* Text segment
□ □ □
When we presented this at a NIPS workshop, the first question we got was, “Wait, isn’t rejection sampling bad?” The answer is, “No! Well, maybe. It depends.” $^2$ Let me ask you this, is npr.gamma() bad? It uses rejection sampling under the hood, and it turns out that the gamma sampler has an insanely high acceptance probability. On average, its acceptance probability is about 0.95 in the worst case (when the shape is one).

Come to think of it, what is under the hood of npr.gamma()? Numpy, like many other numerical software packages, uses an algorithm by Marsaglia and Tsang [7], which uses as its proposal a simple cubic transformation (which we will leadingly call $h$ ) of a standard Gaussian. For the distribution $\mathrm{Gamma}(\theta, 1)$ with shape $\theta$ and unit scale $^3$ , the Marsaglia and Tsang algorithm uses the proposal,

def h(epsilon, theta):
    # Cubic transform for Ga(theta, 1) proposal
    # Valid only for theta >= 1; for theta < 1,
    # use "shape augmentation" trick mentioned below.
    return (theta - 1./3) * \
           (1 + epsilon / np.sqrt(9*theta - 3))**3
	   
def sample_r(theta):
    # Sample Ga(theta, 1) proposal
    return h(npr.randn(), theta)

The acceptance probability is a bit messier but it just requires a bit of algebra. The key point is that the proposed value of $z$ , and hence the output of the rejection sampling algorithm, is just a transformation of a Gaussian. So why can’t we use the reparameterization trick on gamma random variates?

Rejection Sampling Variational Inference (RSVI)

Let’s recap a bit… First, reparameterization gradients are good because they tend to be low variance. However, it appears that the reparameterization trick is limited to the handful of distributions whose samples can be written as simple transformations of other random variables, which notably excludes the gamma. But wait! The section above showed that the output of the gamma rejection sampler is a simple transformation $z=h(\epsilon; \theta)$ , where $\epsilon$ is a standard normal. The obvious thing to do is to treat the gamma sampling algorithm as a function of $\epsilon$ and apply the reparameterization trick to compute gradients with respect to $\theta$ .
□ □ □
* Information shown
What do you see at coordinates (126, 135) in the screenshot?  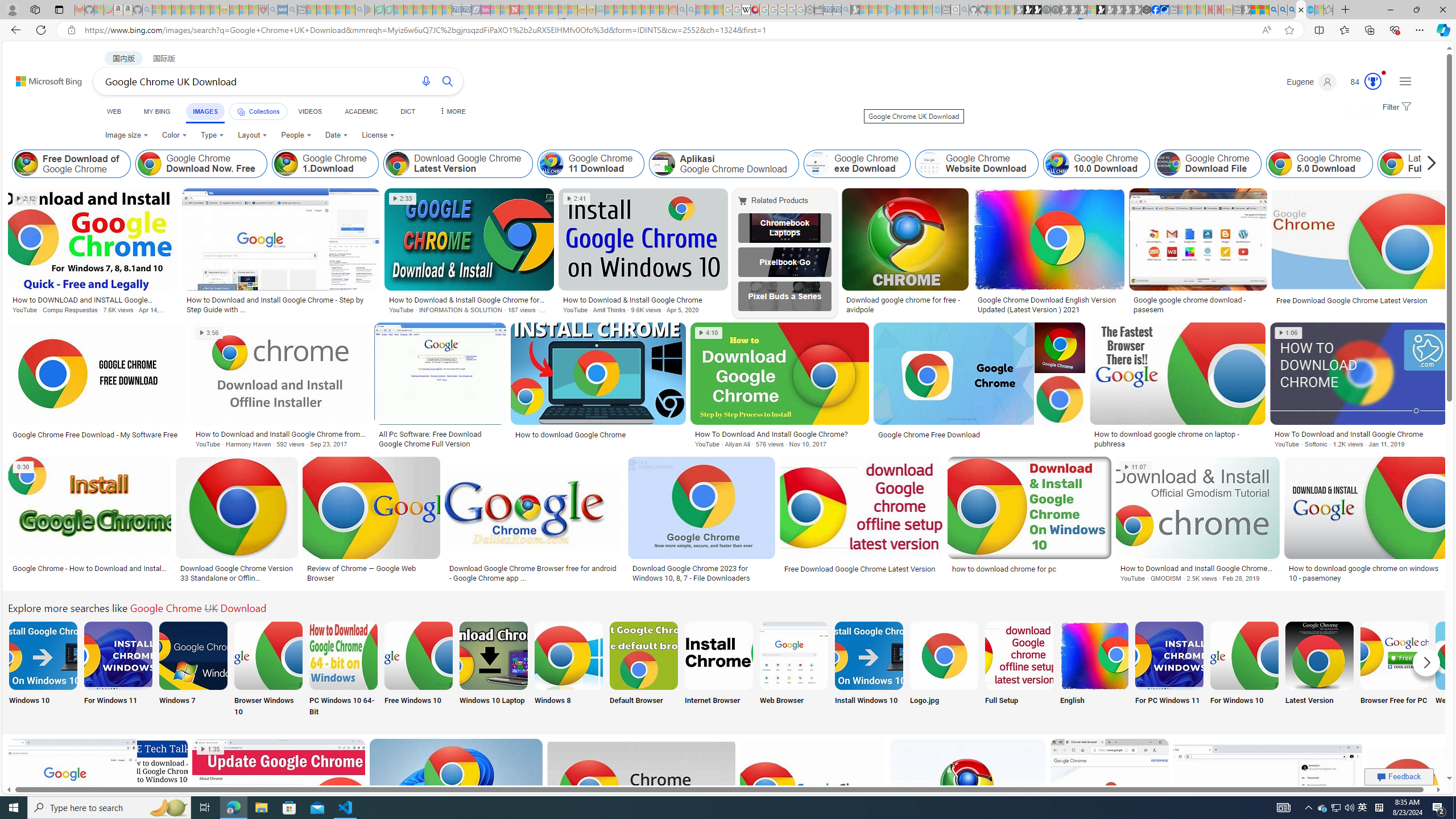 I see `'Image size'` at bounding box center [126, 135].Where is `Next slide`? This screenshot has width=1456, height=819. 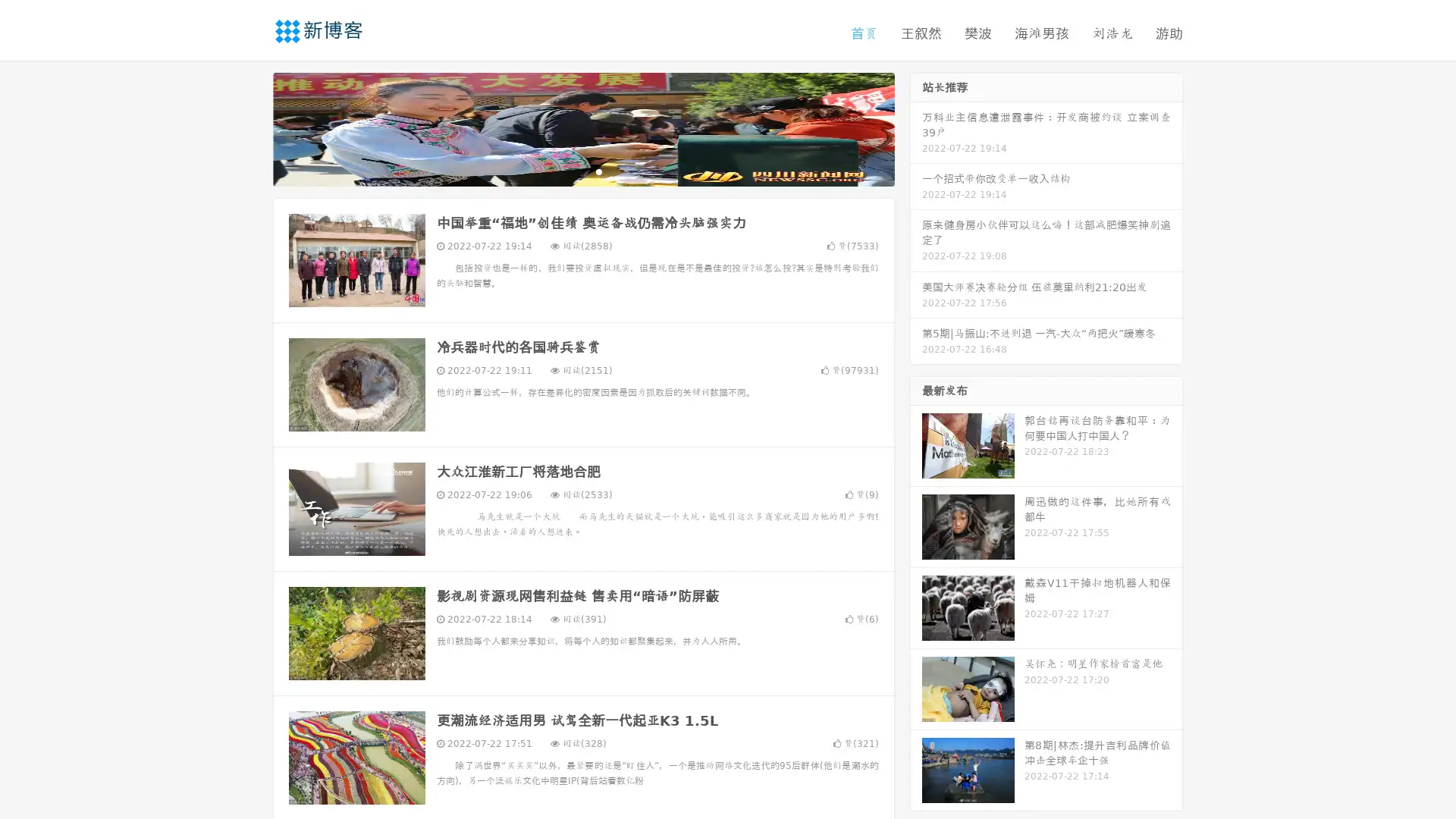
Next slide is located at coordinates (916, 127).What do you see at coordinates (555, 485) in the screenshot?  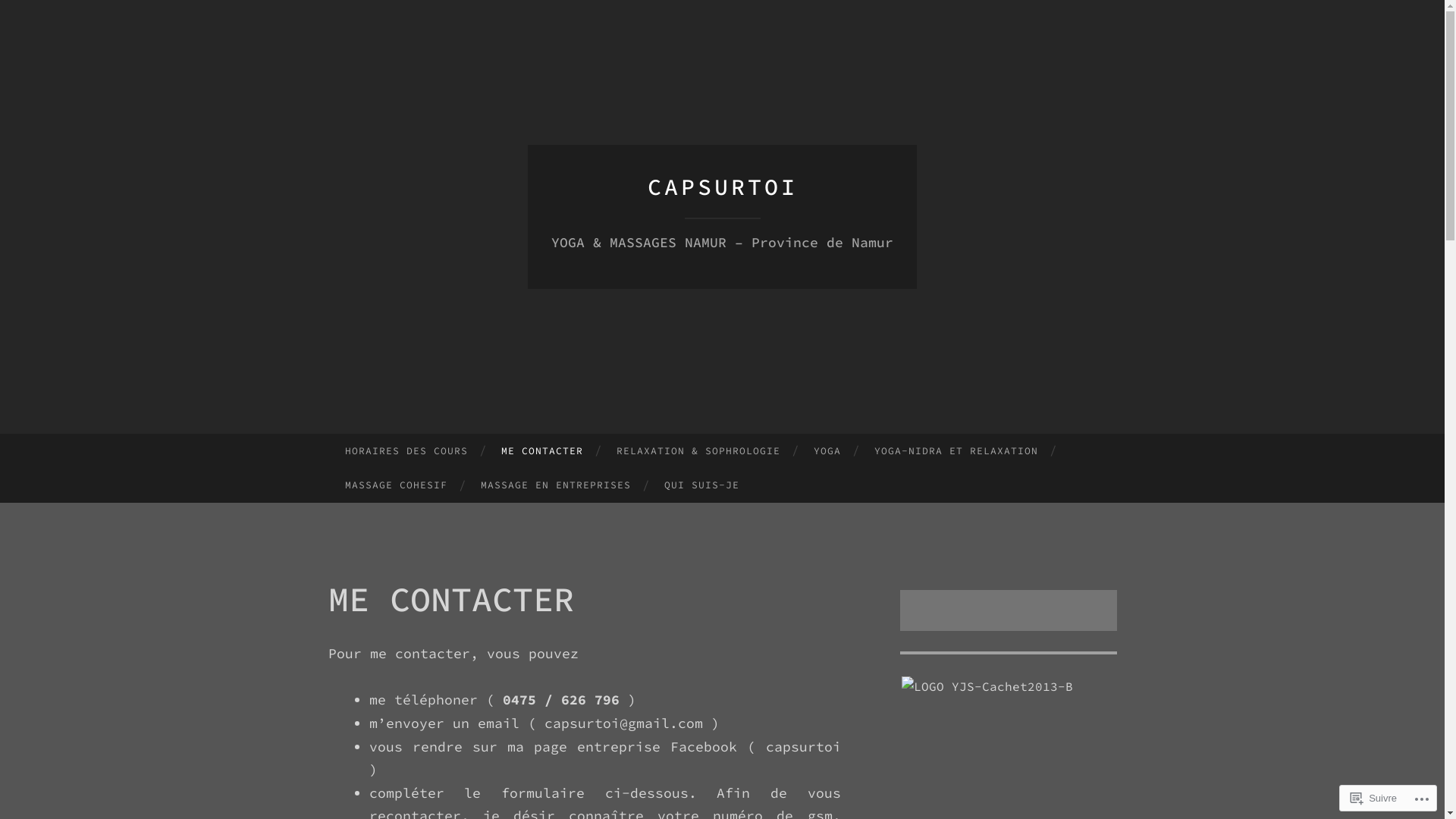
□ □ □
* Requests
a) Decide whether each statement below agrees with the rejection sampling passage. Answer yes or no for each, and quote the deciding words of the passage. (i) The gamma sampler's acceptance probability is about 0.95 in the worst case, which is when the shape is one. (ii) The cubic transform h is valid for every value of theta. (iii) The Marsaglia and Tsang proposal is a transformation of a uniform random variable.
b) Rewrite the part of the rejection sampling passage that opens with the words "Rejection Sampling Variational" and closes with "to $\theta$ .", substituting "reparameterization method" for "reparameterization trick" wherever it occurs.

* Answers for this exercise
a)
(i) Yes: "On average, its acceptance probability is about 0.95 in the worst case (when the shape is one)."
(ii) No: "Valid only for theta >= 1"
(iii) No: "uses as its proposal a simple cubic transformation (which we will leadingly call $h$ ) of a standard Gaussian"

b)
Rejection Sampling Variational Inference (RSVI)

Let’s recap a bit… First, reparameterization gradients are good because they tend to be low variance. However, it appears that the reparameterization method is limited to the handful of distributions whose samples can be written as simple transformations of other random variables, which notably excludes the gamma. But wait! The section above showed that the output of the gamma rejection sampler is a simple transformation $z=h(\epsilon; \theta)$ , where $\epsilon$ is a standard normal. The obvious thing to do is to treat the gamma sampling algorithm as a function of $\epsilon$ and apply the reparameterization method to compute gradients with respect to $\theta$ .